Vowu Mawolo, a patient, said she has to buy drugs from workers at the facility which the government supplies and should be given to patients free of charge.
“This all because of negligence on part of the hospital administration,” Mawolo said.
A nurse at the hospital who asked not to be named in this report confirmed Mawolo’s claims and said patients have been reeling under the shortage of medicines at the hospital for the past six months.
“The National Drugs Service has not supplied medicines to the hospital for a long time,” the anonymous source said.
“Some people working here (Telewonyan Hospital) can hide the tablets and sell to people or take it to their private drug store and sell it there.”
Hospital refers patients to drug stores
The drugs shortages at the hospital have forced doctors to refer patients to drug stores, thereby worsening the burden on the already overwhelmed health facilities in the county.
The government-run hospital is the referral medical center in Lofa County with smaller clinics requiring to transfer to it cases they can’t handle.
However, nurses at the hospital told FrontPage Africa Thursday that drugs shortages at the hospital had reversed the situation, with patients now being transferred to drugs stores or clinics instead.
“We are even serving patients who are referred here from the Tellewoyan hospital as authorities there say they are facing shortage of drugs,” Tarnue Bedell, owner of a drug store in Voinjama told our reporter Thursday.
Mental health patients feeling the pinch
At the same time, mental health patients in the county are succumbing to self-inflicted injury due to a prolonged shortage of drugs for their treatment.

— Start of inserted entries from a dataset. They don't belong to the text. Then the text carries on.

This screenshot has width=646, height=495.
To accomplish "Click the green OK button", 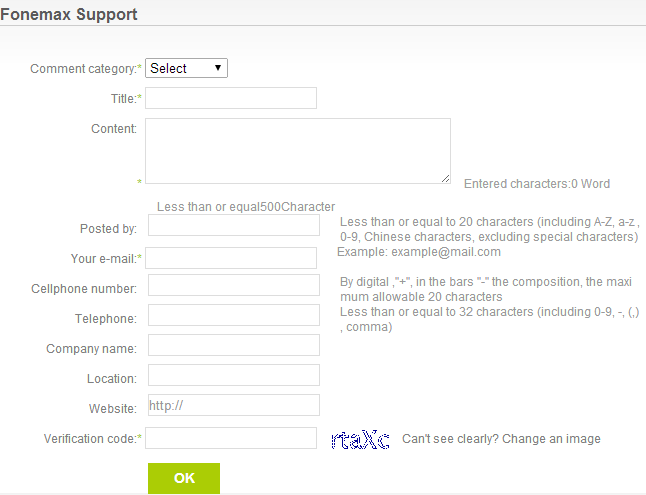I will point(184,478).
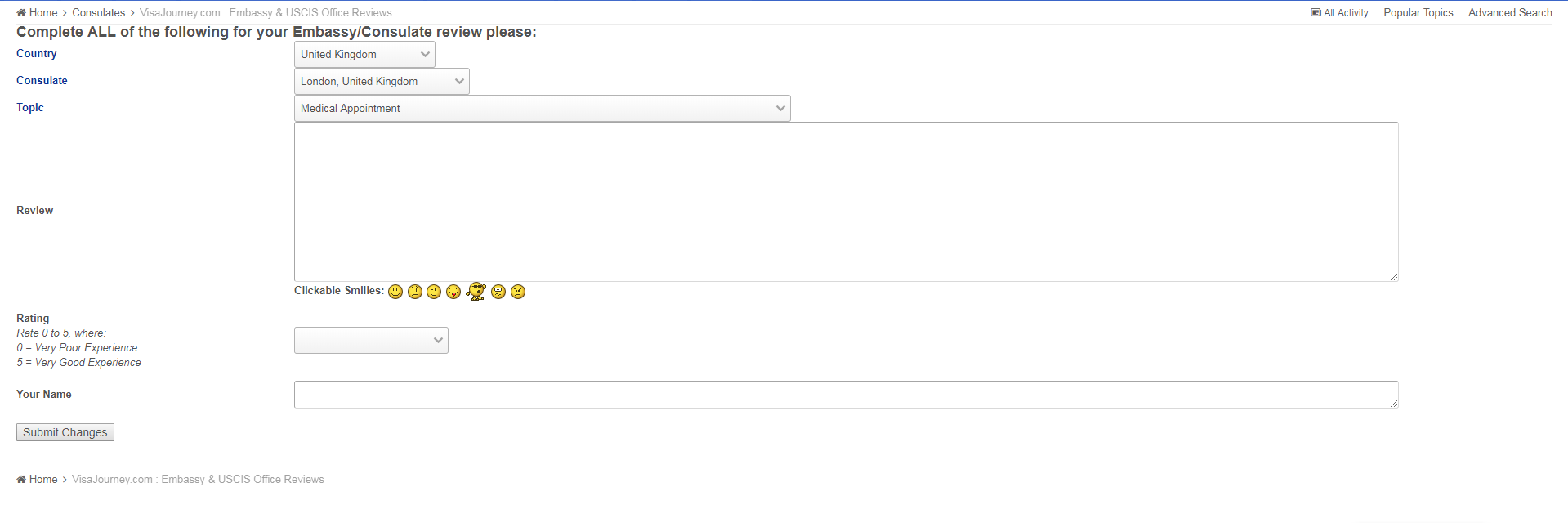This screenshot has height=523, width=1568.
Task: Click into the Your Name field
Action: point(847,395)
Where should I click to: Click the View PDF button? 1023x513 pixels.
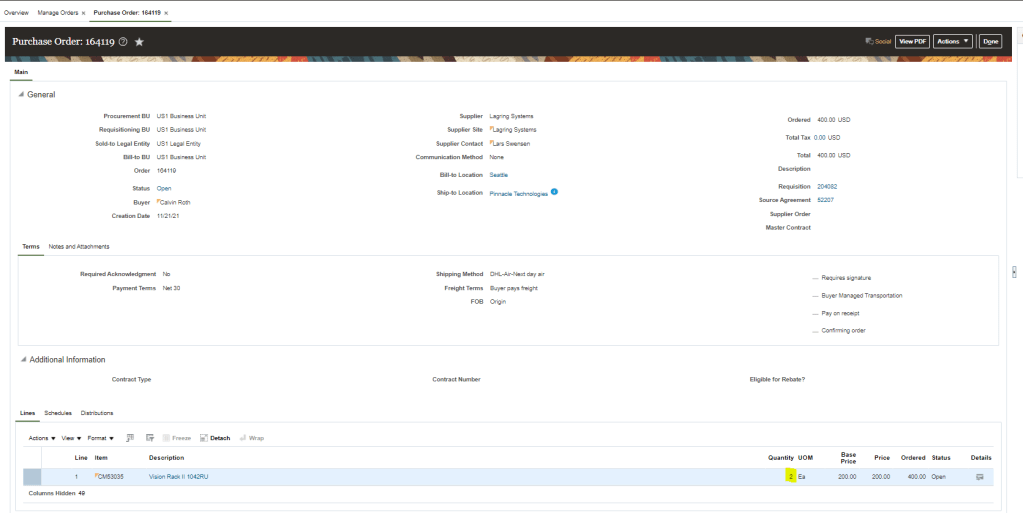tap(911, 41)
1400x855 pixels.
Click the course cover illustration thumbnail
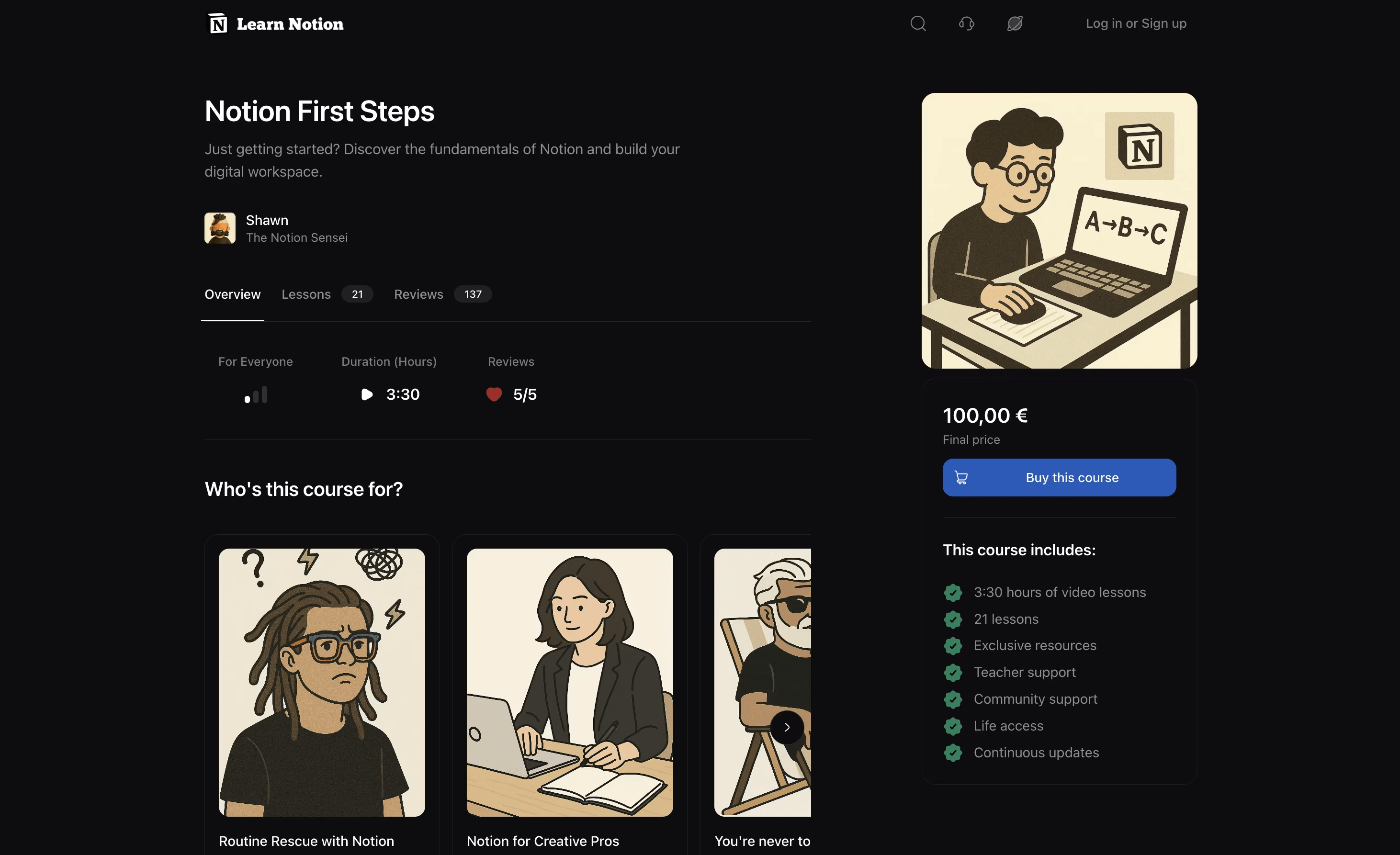(1059, 231)
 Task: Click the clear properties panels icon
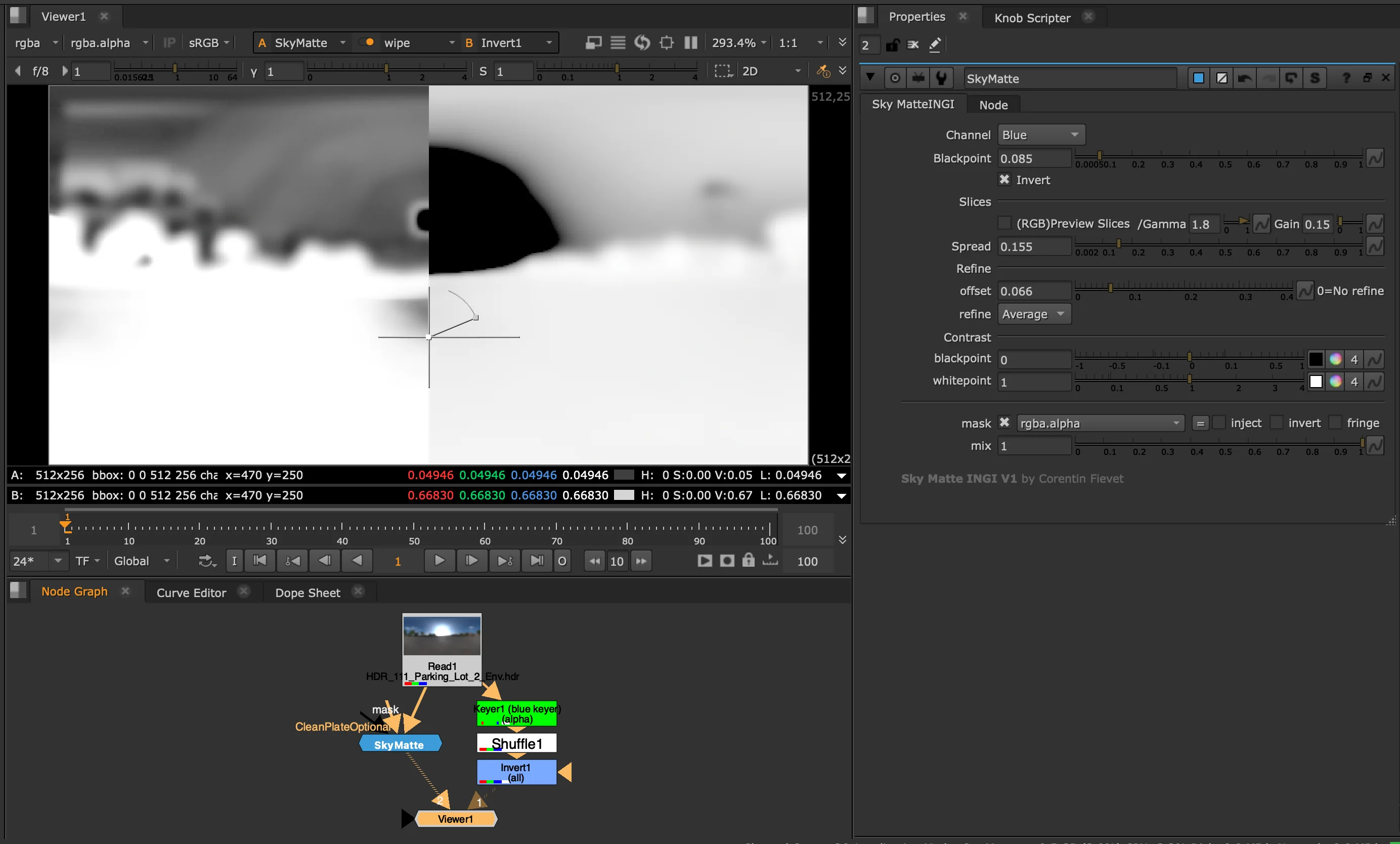tap(913, 45)
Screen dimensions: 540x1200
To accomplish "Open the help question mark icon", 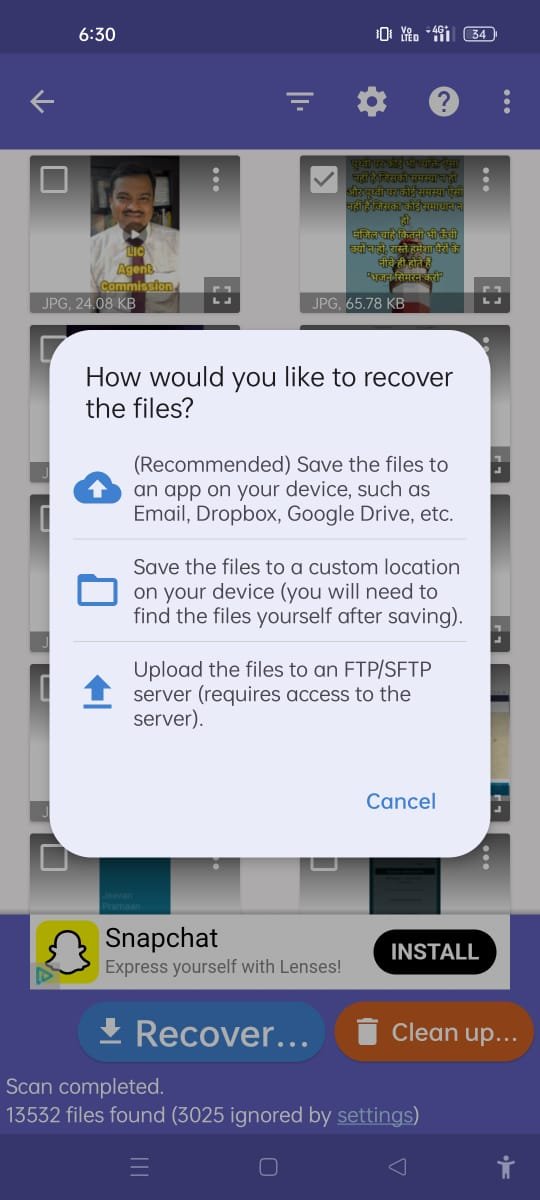I will coord(444,101).
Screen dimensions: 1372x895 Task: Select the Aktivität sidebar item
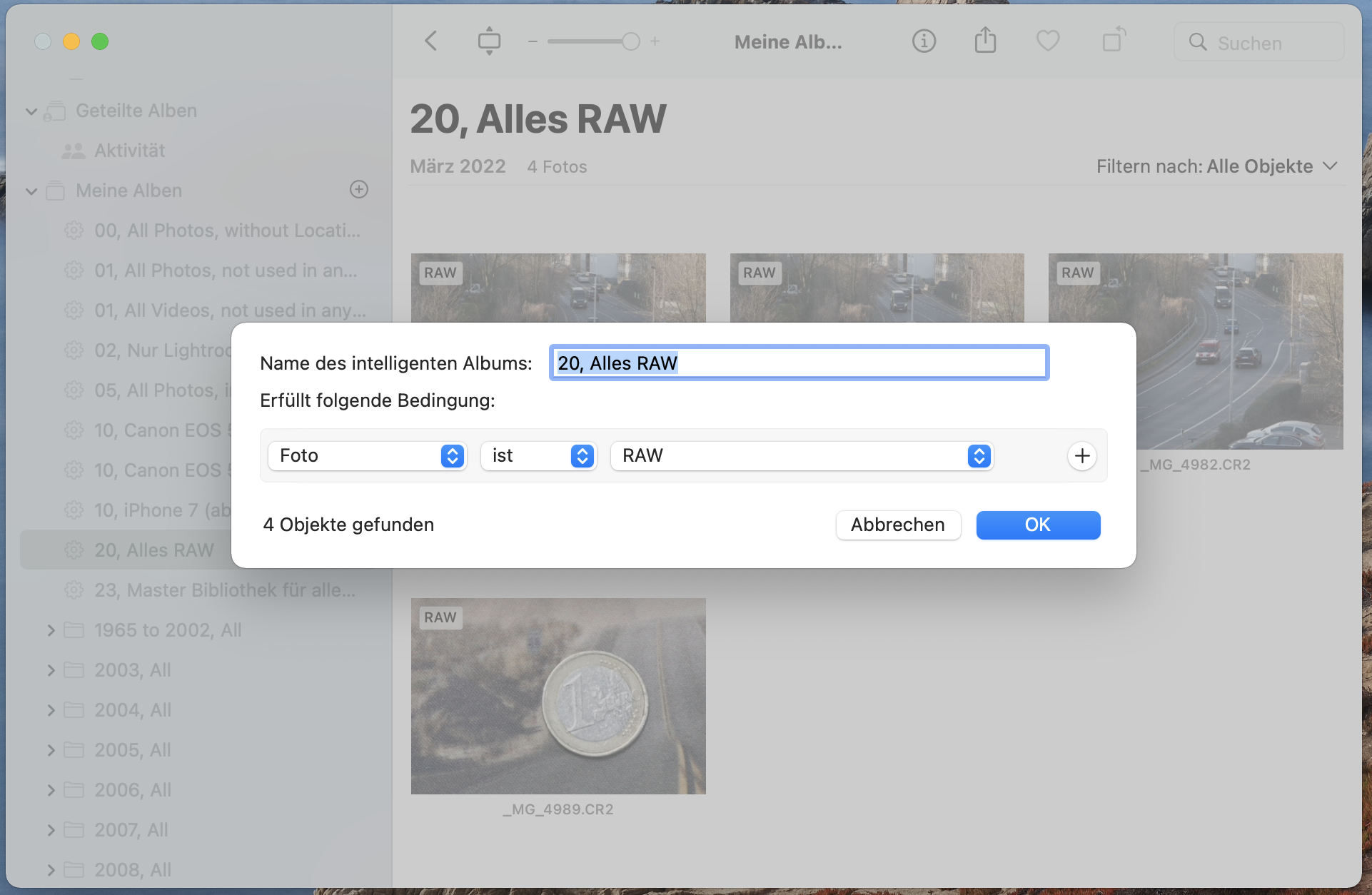click(x=129, y=151)

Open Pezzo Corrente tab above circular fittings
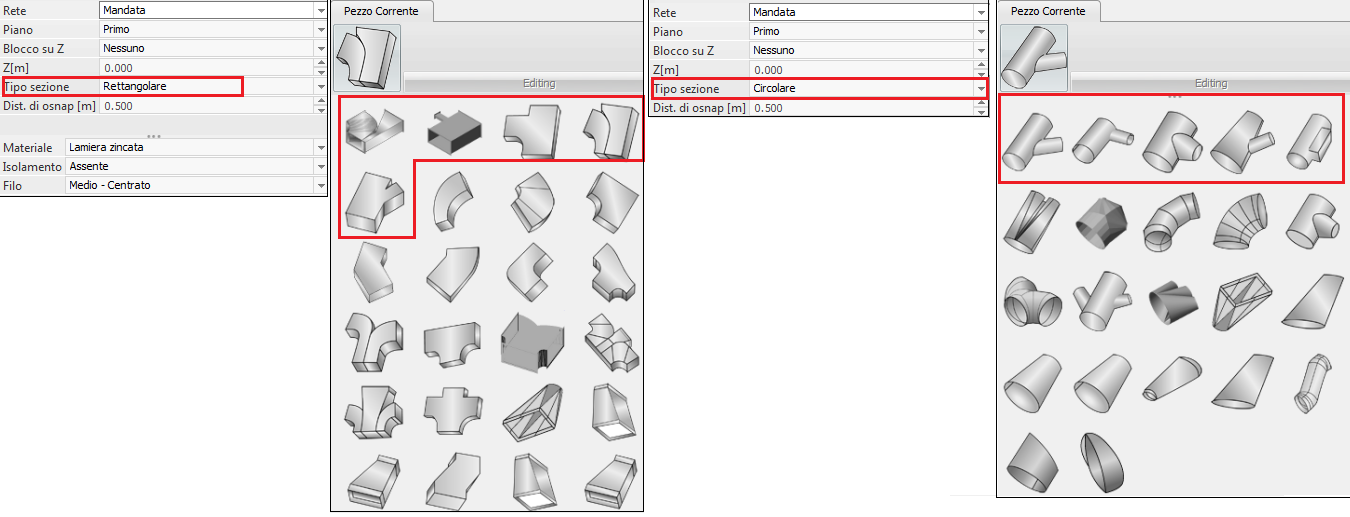click(x=1050, y=10)
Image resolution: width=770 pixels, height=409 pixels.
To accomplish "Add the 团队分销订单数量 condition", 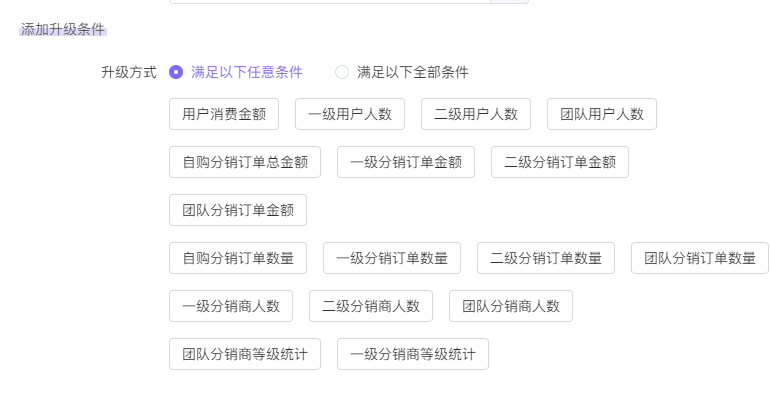I will click(700, 258).
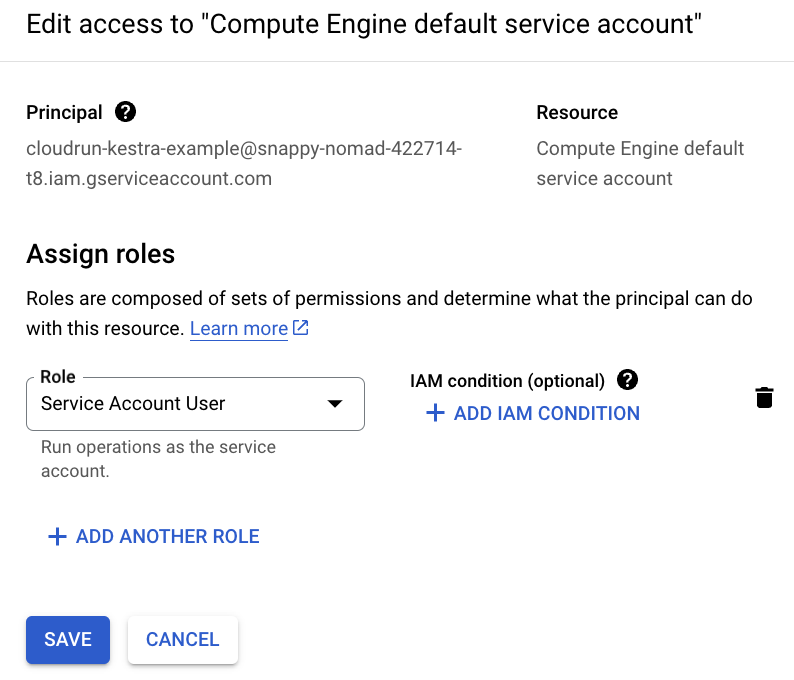794x680 pixels.
Task: Click the IAM condition help icon
Action: [x=627, y=380]
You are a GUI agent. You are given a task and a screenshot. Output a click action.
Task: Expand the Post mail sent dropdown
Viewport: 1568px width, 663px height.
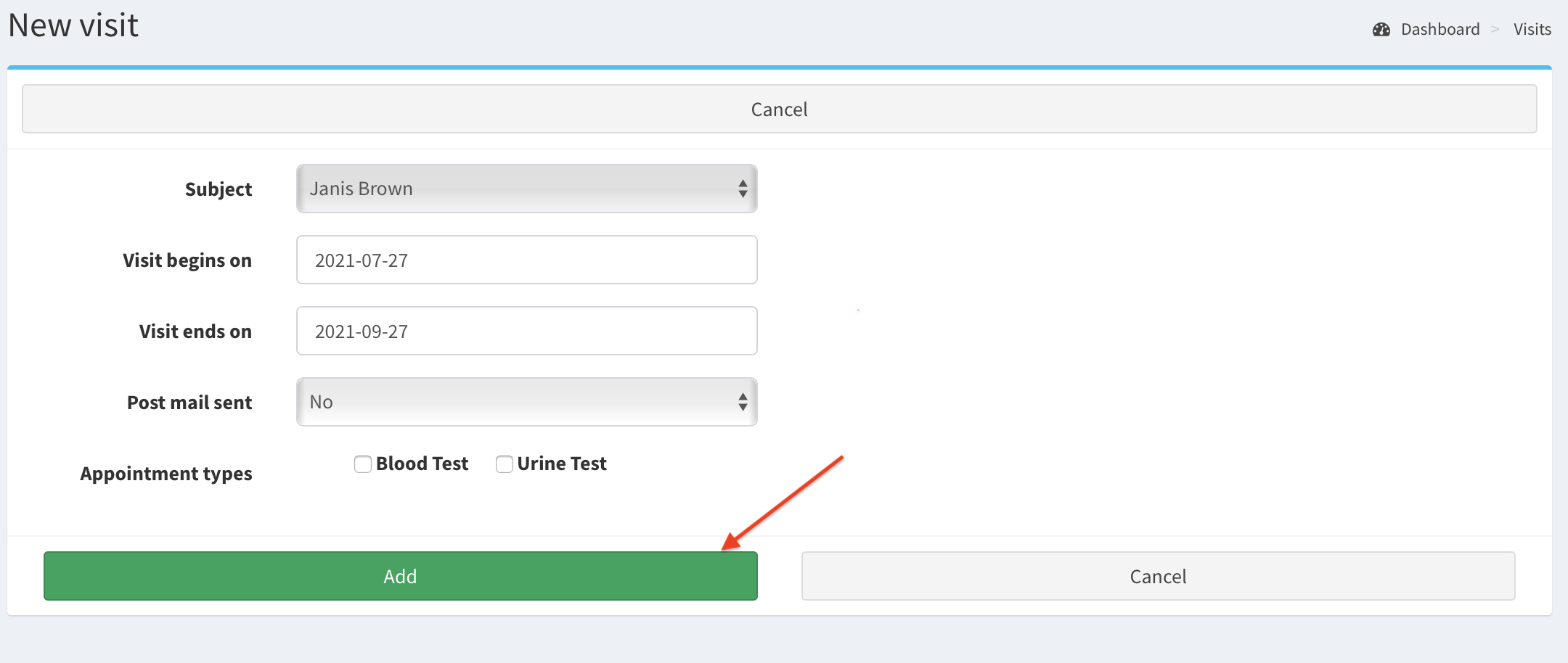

According to the County Health Officer, Dr. Jusu Ballah, said for nearly nine months, mentally ill patients have not been getting some of their crucial prescriptions.
Dr. Ballah said: “We have shortages of drugs here and this increases the issues of mental health illness.
These drugs are supposed to be in plenty so that we can have them as and when we need them.”
As a result, they are more depressed, with many becoming excessively violent to an extent of causing serious bodily injury even to themselves, Dr. Ballah said.
Dr. Ballah expressed concern that this state of affairs is getting worse by the day, urging the National Drugs Service, responsible for procurement and management of drugs throughout the country, to respond to the situation urgently.
Dr. Ballah revealed to FPA Thursday that more than 100 mentally disturbed patients in the county do not have drugs.
He continued: “I am calling upon the government to make them available just like other drugs are. We have been sending reports and making requisition for the drugs (from NDS) every after two month but nothing has been forthcoming.
This has forced our patients to incur costs that they shouldn’t have in search of the drugs that we should be able to provide.”
Dr. Ballah said he will follow up the matter, describing the claims raised as a very serious issue.
Citizens Decry poor services
Meanwhile, citizens interviewed by our reporter in Voinjama Thursday expressed their concerns over the lack of drugs and poor services at the hospital.
The citizens said patients in the county continue to suffer because of negligence and lack of drugs.
They said the hospital is in a pathetic state and something has to be done to rescue the lives of citizens who are ever seeking treatment at the facility.